Rewrite the lines in the records below, beginning at the line that has "Open the 建物案内図 section header" and stopping after the line that has "pyautogui.click(x=37, y=67)". Replace "Select" with "Choose", keep everything else unchanged, and leave the pictures out.
### DATA IN THIS EXERCISE ###
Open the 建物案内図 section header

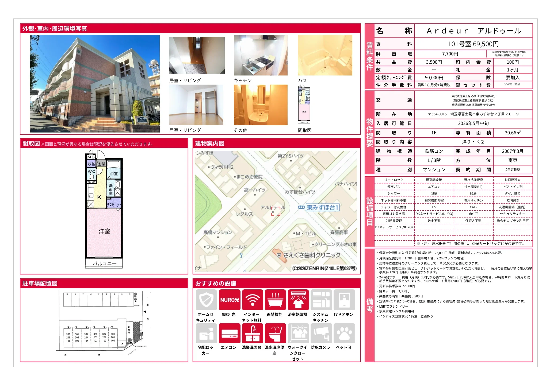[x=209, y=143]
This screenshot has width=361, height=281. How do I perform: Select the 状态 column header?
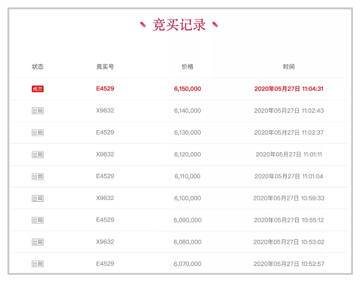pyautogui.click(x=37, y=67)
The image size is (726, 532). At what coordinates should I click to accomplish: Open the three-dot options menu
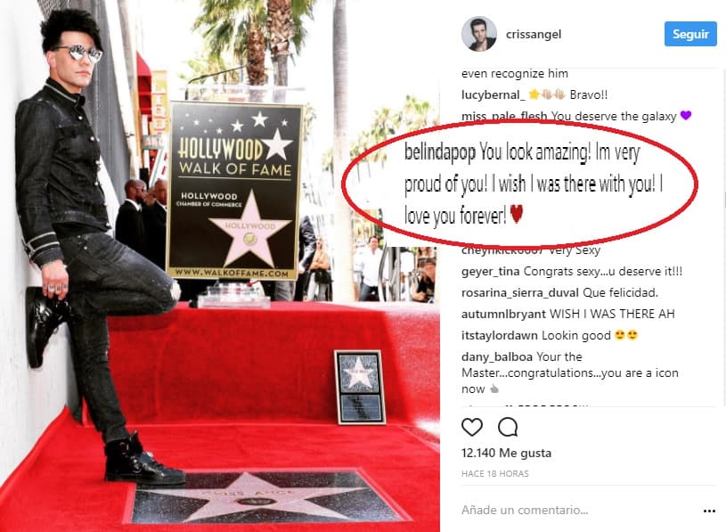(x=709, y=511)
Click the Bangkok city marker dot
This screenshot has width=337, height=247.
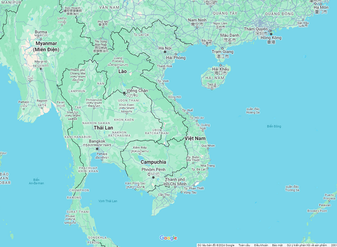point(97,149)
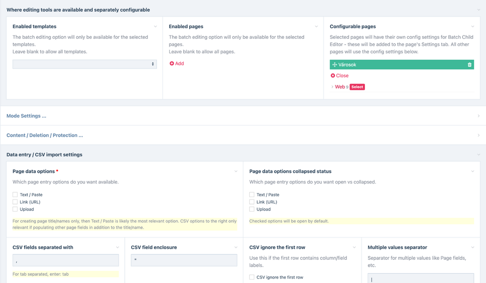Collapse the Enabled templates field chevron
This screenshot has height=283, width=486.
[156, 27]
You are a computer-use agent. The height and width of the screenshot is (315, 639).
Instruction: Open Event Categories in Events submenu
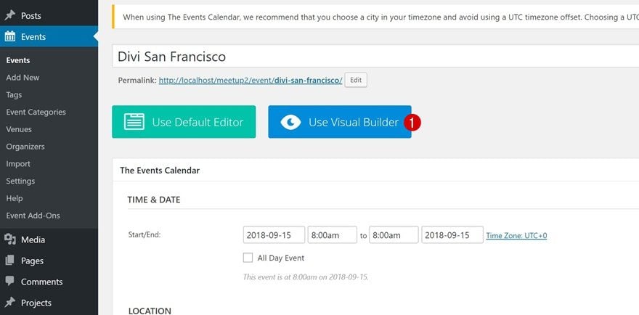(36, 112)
###
### DATA IN THIS EXERCISE ###
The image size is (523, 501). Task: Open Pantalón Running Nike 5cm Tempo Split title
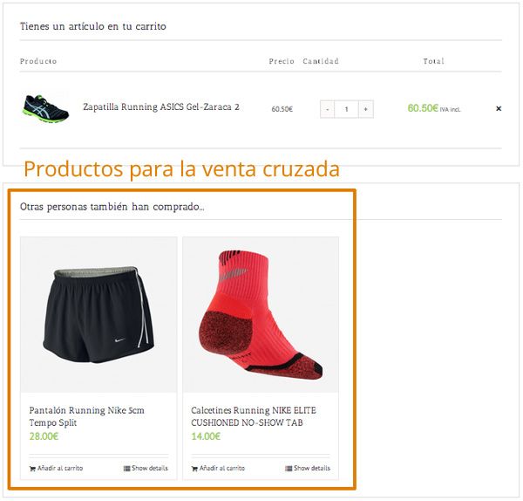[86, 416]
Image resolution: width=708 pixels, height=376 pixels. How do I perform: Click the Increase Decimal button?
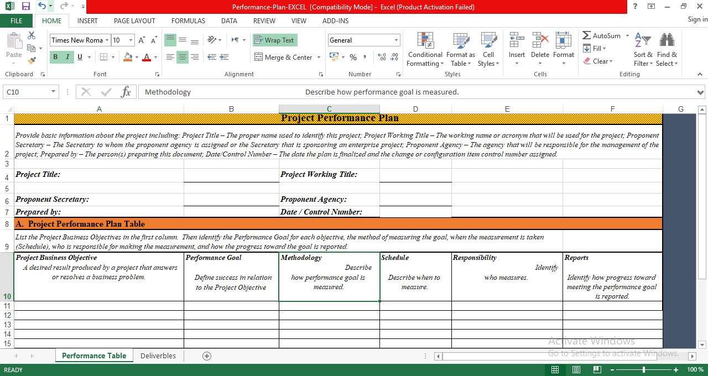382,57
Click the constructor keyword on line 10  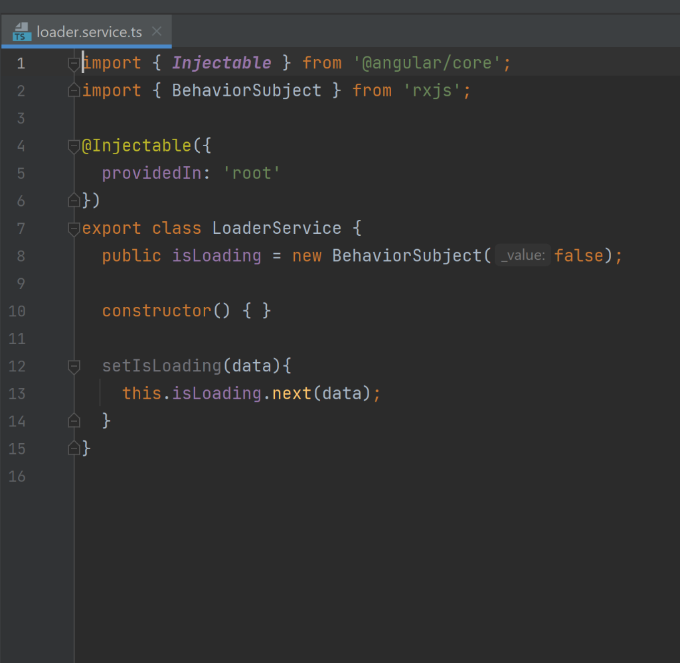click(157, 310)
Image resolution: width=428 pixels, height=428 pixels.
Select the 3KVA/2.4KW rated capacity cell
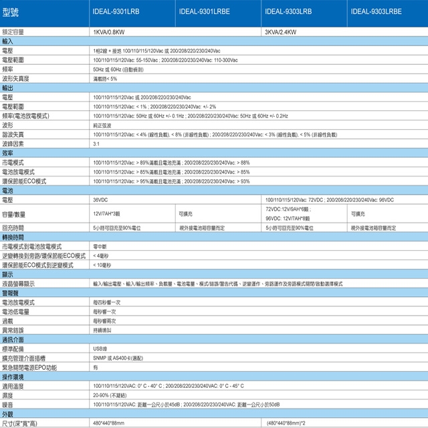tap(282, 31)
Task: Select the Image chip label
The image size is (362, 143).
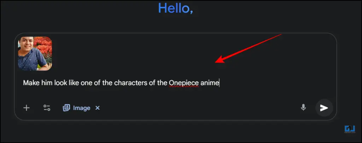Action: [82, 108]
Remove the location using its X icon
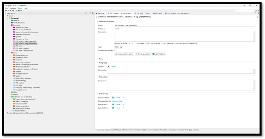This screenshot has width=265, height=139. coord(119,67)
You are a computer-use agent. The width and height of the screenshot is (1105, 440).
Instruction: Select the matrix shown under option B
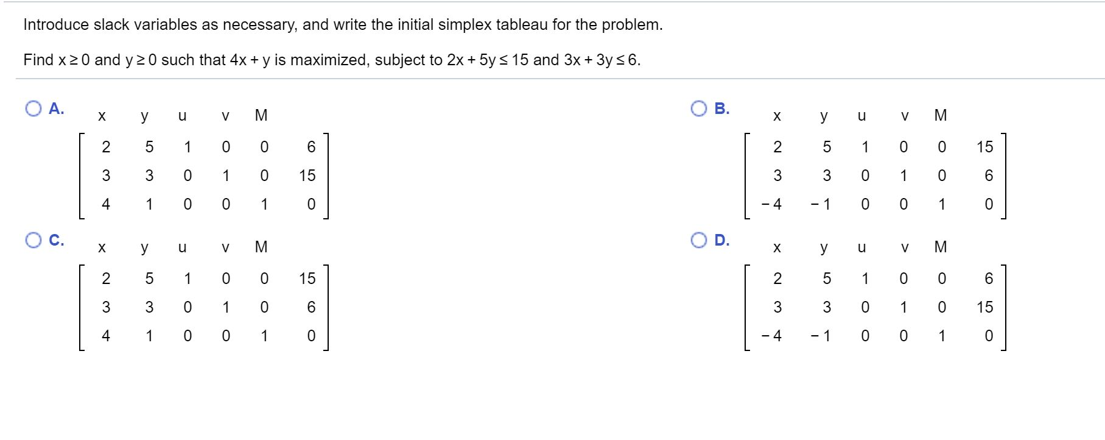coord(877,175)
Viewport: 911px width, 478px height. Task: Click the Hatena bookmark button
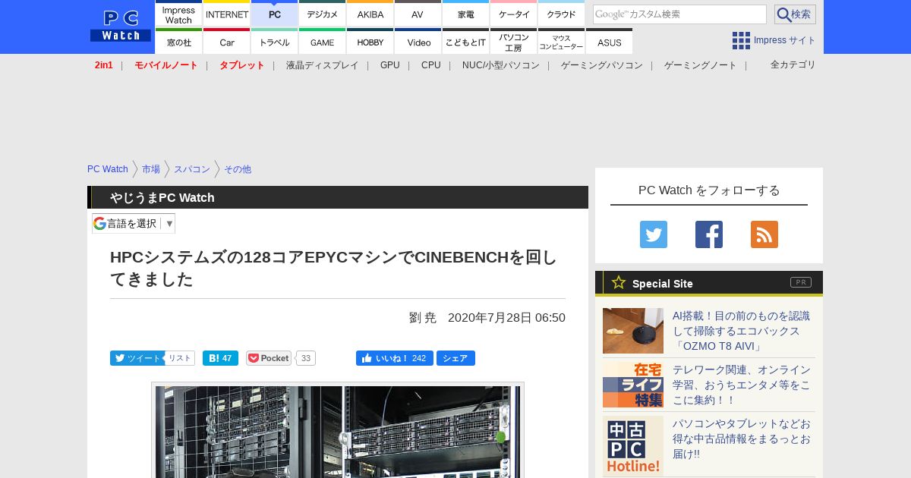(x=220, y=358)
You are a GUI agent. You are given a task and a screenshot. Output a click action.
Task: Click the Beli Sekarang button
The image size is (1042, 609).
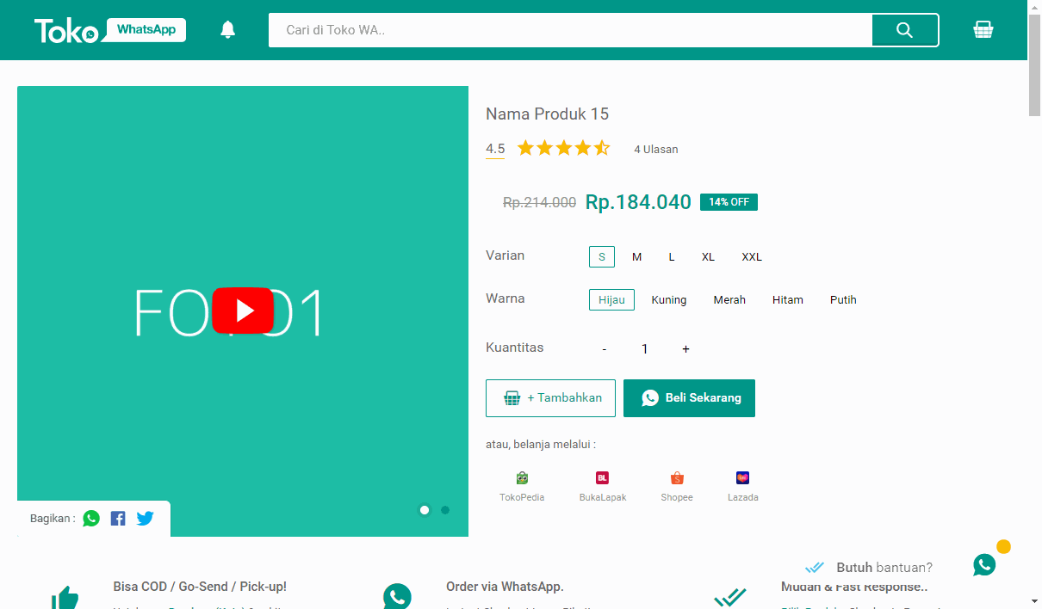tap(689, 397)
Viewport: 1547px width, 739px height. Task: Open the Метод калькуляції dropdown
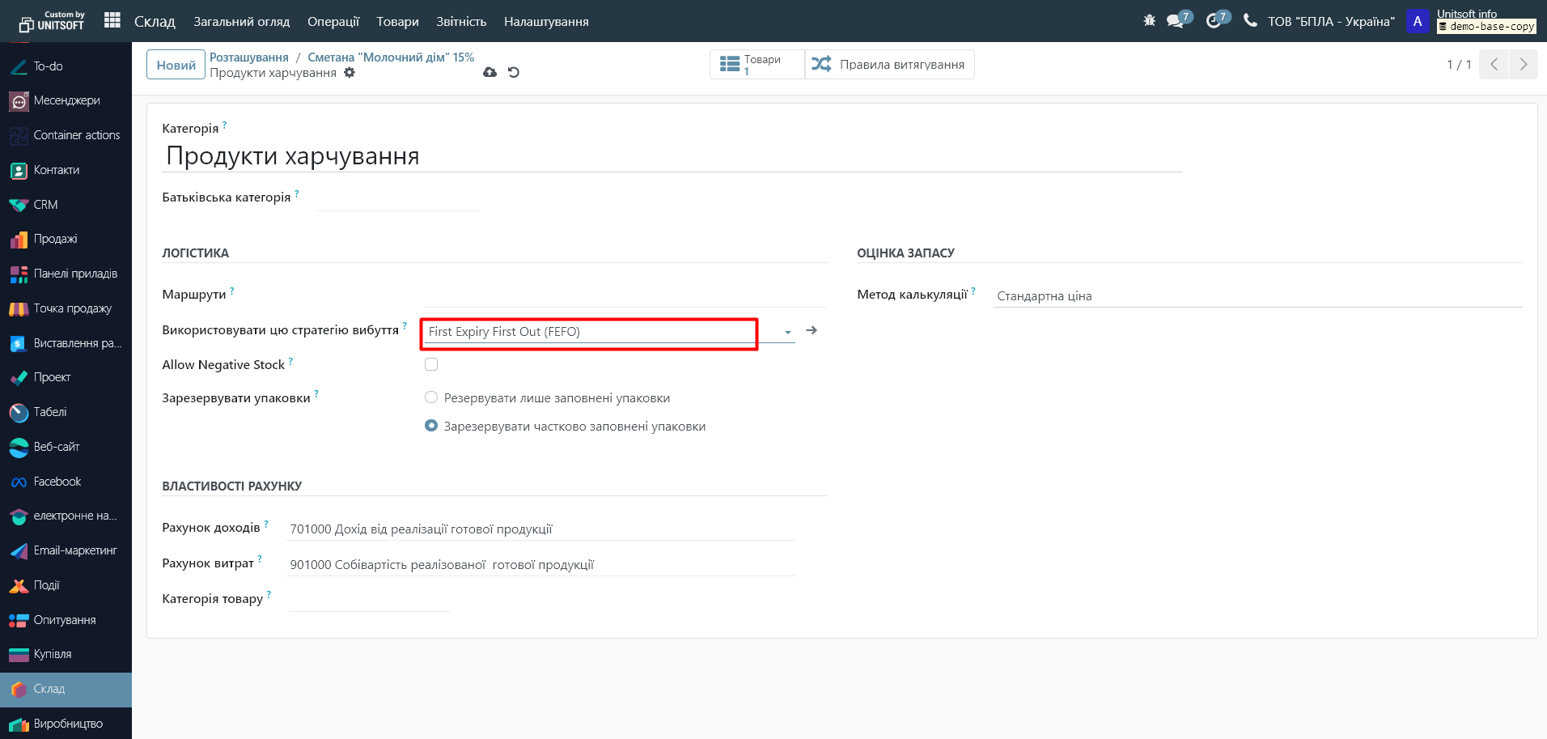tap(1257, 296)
###
* FINISHED ANSWER:
Open the 建物案内図 section header

[x=209, y=143]
This screenshot has width=361, height=281. How do I perform: Choose the 状态 column header?
pyautogui.click(x=37, y=67)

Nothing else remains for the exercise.